Records for the exercise Start Marker
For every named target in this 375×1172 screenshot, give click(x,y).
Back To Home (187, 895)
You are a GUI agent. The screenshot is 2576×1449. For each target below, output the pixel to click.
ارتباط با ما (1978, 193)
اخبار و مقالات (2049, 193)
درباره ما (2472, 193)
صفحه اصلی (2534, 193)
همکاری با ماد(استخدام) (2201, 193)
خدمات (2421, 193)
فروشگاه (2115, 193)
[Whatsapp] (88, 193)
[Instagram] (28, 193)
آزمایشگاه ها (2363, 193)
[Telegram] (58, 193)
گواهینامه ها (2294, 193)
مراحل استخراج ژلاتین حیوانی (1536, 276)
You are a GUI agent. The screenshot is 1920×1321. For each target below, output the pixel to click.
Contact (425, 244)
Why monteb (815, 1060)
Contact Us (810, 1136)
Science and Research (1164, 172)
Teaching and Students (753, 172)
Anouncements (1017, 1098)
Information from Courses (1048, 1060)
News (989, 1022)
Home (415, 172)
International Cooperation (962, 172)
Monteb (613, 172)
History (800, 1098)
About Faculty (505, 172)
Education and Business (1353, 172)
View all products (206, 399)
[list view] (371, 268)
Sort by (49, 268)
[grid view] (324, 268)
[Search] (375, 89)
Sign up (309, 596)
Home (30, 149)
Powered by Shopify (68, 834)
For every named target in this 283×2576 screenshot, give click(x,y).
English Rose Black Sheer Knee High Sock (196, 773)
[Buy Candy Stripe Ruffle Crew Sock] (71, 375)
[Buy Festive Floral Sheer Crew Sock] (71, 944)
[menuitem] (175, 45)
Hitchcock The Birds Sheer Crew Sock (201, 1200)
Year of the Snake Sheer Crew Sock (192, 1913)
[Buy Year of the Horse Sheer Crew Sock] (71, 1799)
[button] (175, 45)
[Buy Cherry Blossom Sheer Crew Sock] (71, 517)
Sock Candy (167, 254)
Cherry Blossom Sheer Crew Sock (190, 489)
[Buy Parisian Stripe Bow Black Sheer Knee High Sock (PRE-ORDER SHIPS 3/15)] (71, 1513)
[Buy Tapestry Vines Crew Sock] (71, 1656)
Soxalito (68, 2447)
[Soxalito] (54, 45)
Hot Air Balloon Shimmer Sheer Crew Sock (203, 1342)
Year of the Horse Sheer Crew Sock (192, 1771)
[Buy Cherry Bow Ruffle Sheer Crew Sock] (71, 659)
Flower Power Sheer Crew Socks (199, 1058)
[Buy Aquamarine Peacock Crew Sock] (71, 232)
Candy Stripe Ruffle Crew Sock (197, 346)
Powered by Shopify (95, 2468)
Records for the exercise End Marker
▸ **What the task asks**
Your answer is to contain exactly the lines from the one holding "For every named target in this 283×2576" to the end of the entries, with no other line.

▸ **Exercise solution**
For every named target in this 283×2576 screenshot, give click(x,y).
English Rose Black Sheer Knee High Sock (196, 773)
[Buy Candy Stripe Ruffle Crew Sock] (71, 375)
[Buy Festive Floral Sheer Crew Sock] (71, 944)
[menuitem] (175, 45)
Hitchcock The Birds Sheer Crew Sock (201, 1200)
Year of the Snake Sheer Crew Sock (192, 1913)
[Buy Year of the Horse Sheer Crew Sock] (71, 1799)
[button] (175, 45)
[Buy Cherry Blossom Sheer Crew Sock] (71, 517)
Sock Candy (167, 254)
Cherry Blossom Sheer Crew Sock (190, 489)
[Buy Parisian Stripe Bow Black Sheer Knee High Sock (PRE-ORDER SHIPS 3/15)] (71, 1513)
[Buy Tapestry Vines Crew Sock] (71, 1656)
Soxalito (68, 2447)
[Soxalito] (54, 45)
Hot Air Balloon Shimmer Sheer Crew Sock (203, 1342)
Year of the Horse Sheer Crew Sock (192, 1771)
[Buy Cherry Bow Ruffle Sheer Crew Sock] (71, 659)
Flower Power Sheer Crew Socks (199, 1058)
[Buy Aquamarine Peacock Crew Sock] (71, 232)
Candy Stripe Ruffle Crew Sock (197, 346)
Powered by Shopify (95, 2468)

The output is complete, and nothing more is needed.